Cooper is improving! I'm going through the same issue with Anni right now as we prepare for her first show. She is much more quick to step out of her stack than to lean into it and put more weight on her front legs like she should. My photos aren't great since I had to come around the side and snap them with my phone while trying to get her to stay in place. I'm going to look into the Fit Paws; hopefully it will help us.


----------



## Megora (Jun 7, 2010)

He's starting to grow up.  

At this time - really want to hand stack him every time to build that muscle memory for him. Stay at his right side. Put the bait in your mouth to free up your hands while you set each leg (left-right front, left-right rear). 

Always keep a hand on the collar to keep the head up and straight. Just switch your hands as you set feet.

While setting front legs, grasp the muzzle in hand and turn the opposite direction - this makes it easier to turn the toes inward and place the feet (when you place the feet, they generally are straight the way they should be). 

While setting the back legs, run a finger down the hock to make sure you are placing them straight so there is no tilt backward or turning in or out. 

^ This is for stacking. 

For focus work - once you have the feet where they should be, keep one hand on the collar to control the head and take the bait out of your mouth and use it. 

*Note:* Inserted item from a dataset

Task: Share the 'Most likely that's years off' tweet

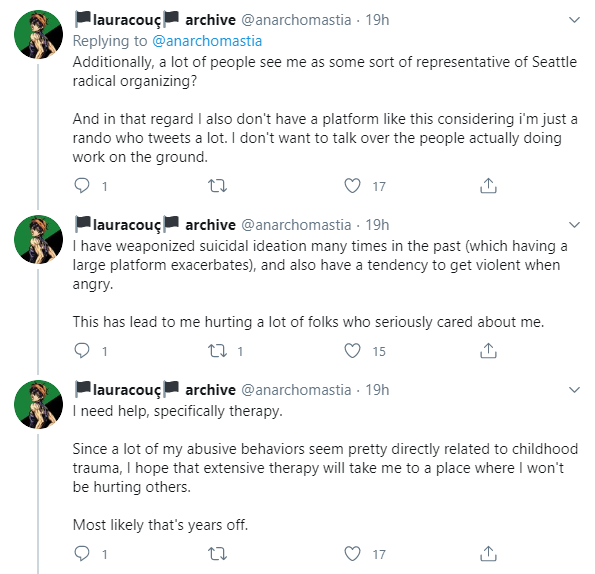Action: 488,554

From the picture above, he is holding his head up, but you want to get that curve/crest of his head, so you want to bait him so his muzzle is lowered slightly. So left hand keeping the head up and right hand baiting forward and slightly downward. This is holding the bait in hand, tossing and catching it to keep the head cresting and ears forward. You can also (if you have space in front of you in the ring), drop/toss the bait slightly (like a foot or so) in front and to the left of your dog. Let him look at it and then either pick it up or release him to the bait. 

The above will help train him to lean forward instead of slouching back. But also make sure you are placing the feet correctly. 

Always use a release word (like OK) so he learns to hold the stand. 

Ljilly described in a prior thread how to get "free stacks" going. This is where you are gaiting and then tossing the treat forward and letting him look at it and hold a stack for a few seconds before being released to the treat. 

Having a free stack is really important, just the same as really hand-stacking your dog in practice every day until he has a very good automatic free-stack (that muscle memory and placing the feet automatically where they should go). 

I did a show yesterday and probably my first experience with a judge who really wanted to see the dogs "as they were". So she got after handlers who were holding the tails (she reprimanded a handler and told her sternly to let go of the tail). And she also kept reminding everyone to let the dogs free stack after they went around. 

Bertie has a very solid free stack, but I also trained him to set his feet when I tug up at the collar and tap his side. So this generally helped me out yesterday under this judge, despite me not being as sharp as I probably could have.

*** Also make sure you use a mirror - this is very important while you are training him and building good habits - you want to see where the feet are going and what he looks like before you reward him***


----------



## Ljilly28 (Jan 22, 2008)

Search the forum for a post by Pointgold called Stacking for Carin/Karen ( cant recall spelling) - very good on stacking


----------



## Tahnee GR (Aug 26, 2006)

Here's the post Jill mentioned

http://www.goldenretrieverforum.com/golden-retriever-conformation-showing/26974-stacking-caryn.html


----------



## Christen113 (Dec 3, 2014)

Great, thank you!!


----------